TASK REQUIREMENTS
Only the lines from the one holding "Task: Expand the admin user dropdown" to the end of the data should be echoed, exactly as they appear, minus the pictures.
......
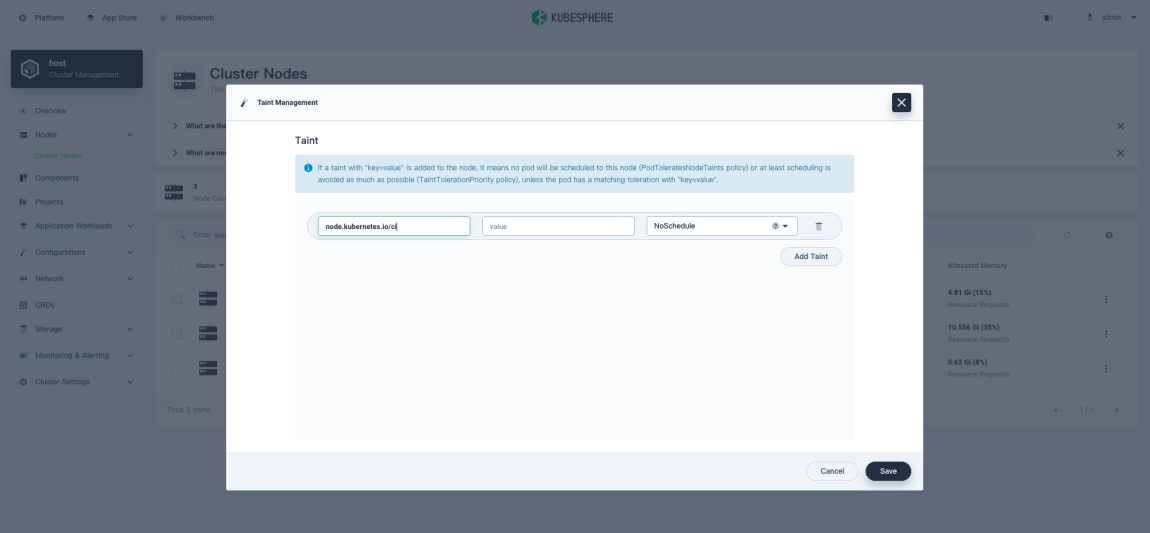Click the refresh icon above the table
The height and width of the screenshot is (533, 1150).
tap(1068, 234)
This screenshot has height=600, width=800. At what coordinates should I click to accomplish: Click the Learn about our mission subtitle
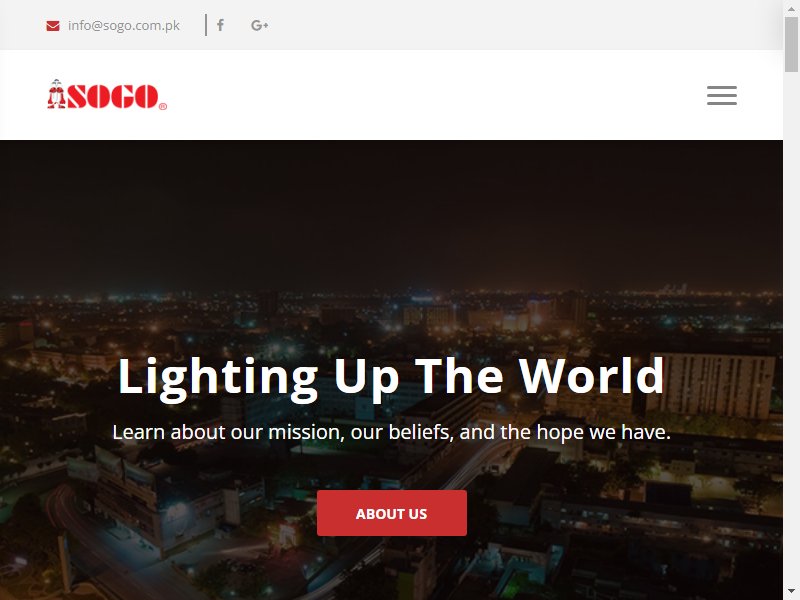point(391,432)
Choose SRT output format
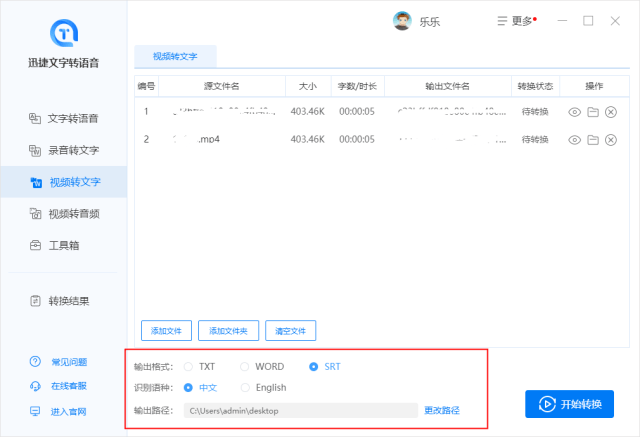This screenshot has height=437, width=640. pyautogui.click(x=314, y=366)
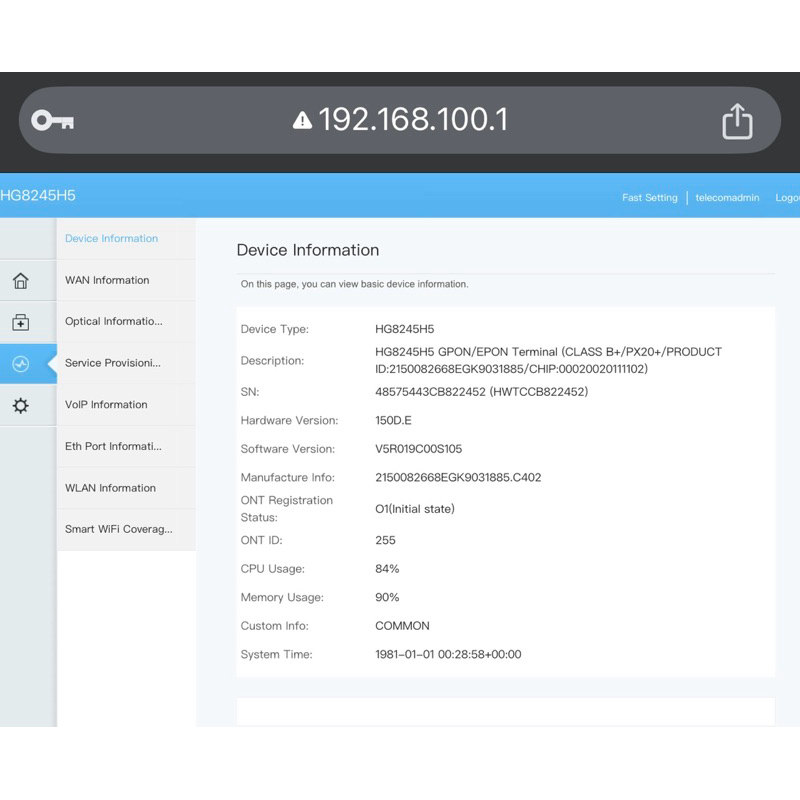Viewport: 800px width, 800px height.
Task: Open the VoIP Information page
Action: click(x=106, y=405)
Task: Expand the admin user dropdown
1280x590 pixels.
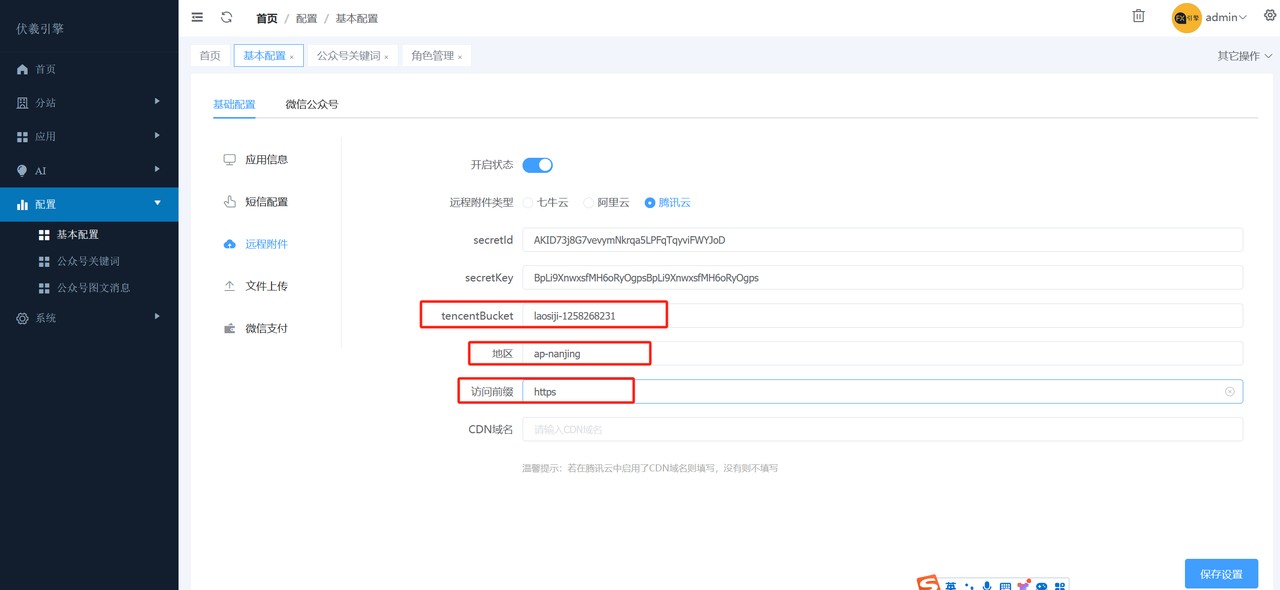Action: point(1220,17)
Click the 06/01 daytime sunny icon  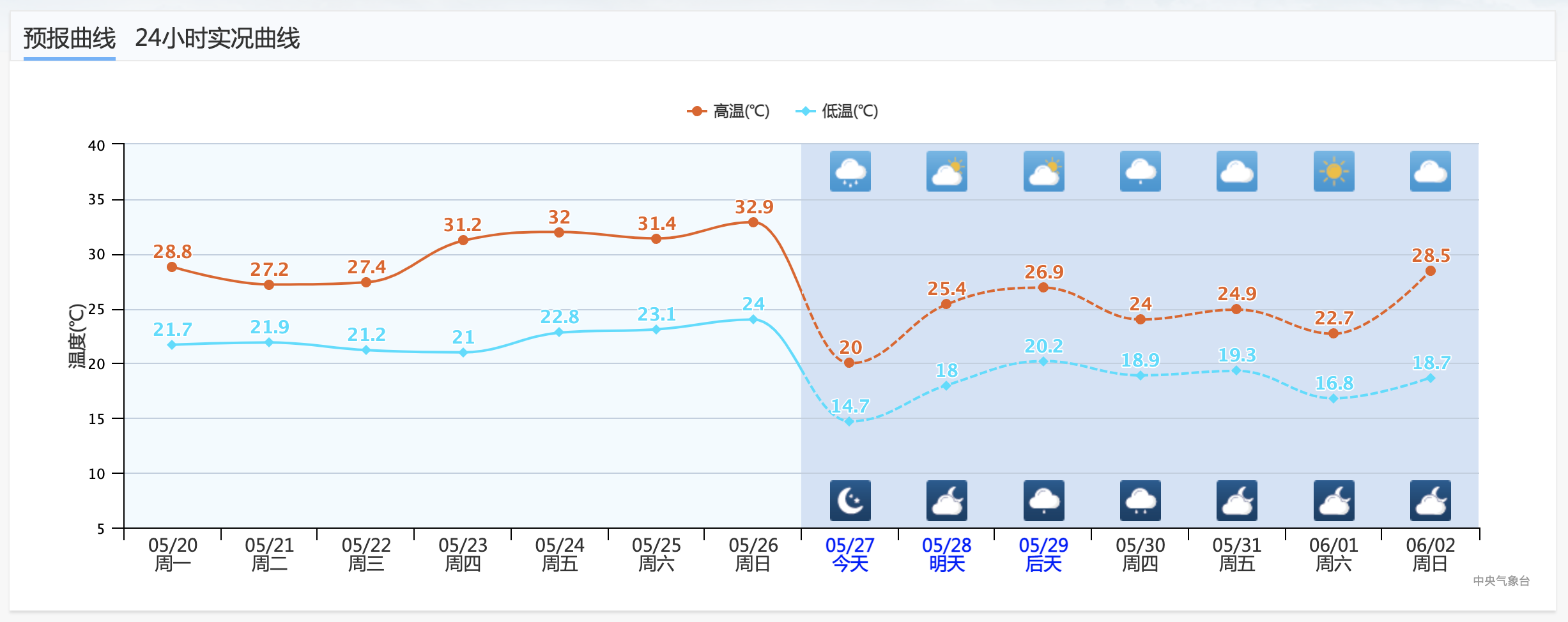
......
EXERCISE RESPONSE
Task: Expand the admin user dropdown
1280x590 pixels.
Action: point(1220,17)
Click the 06/01 daytime sunny icon  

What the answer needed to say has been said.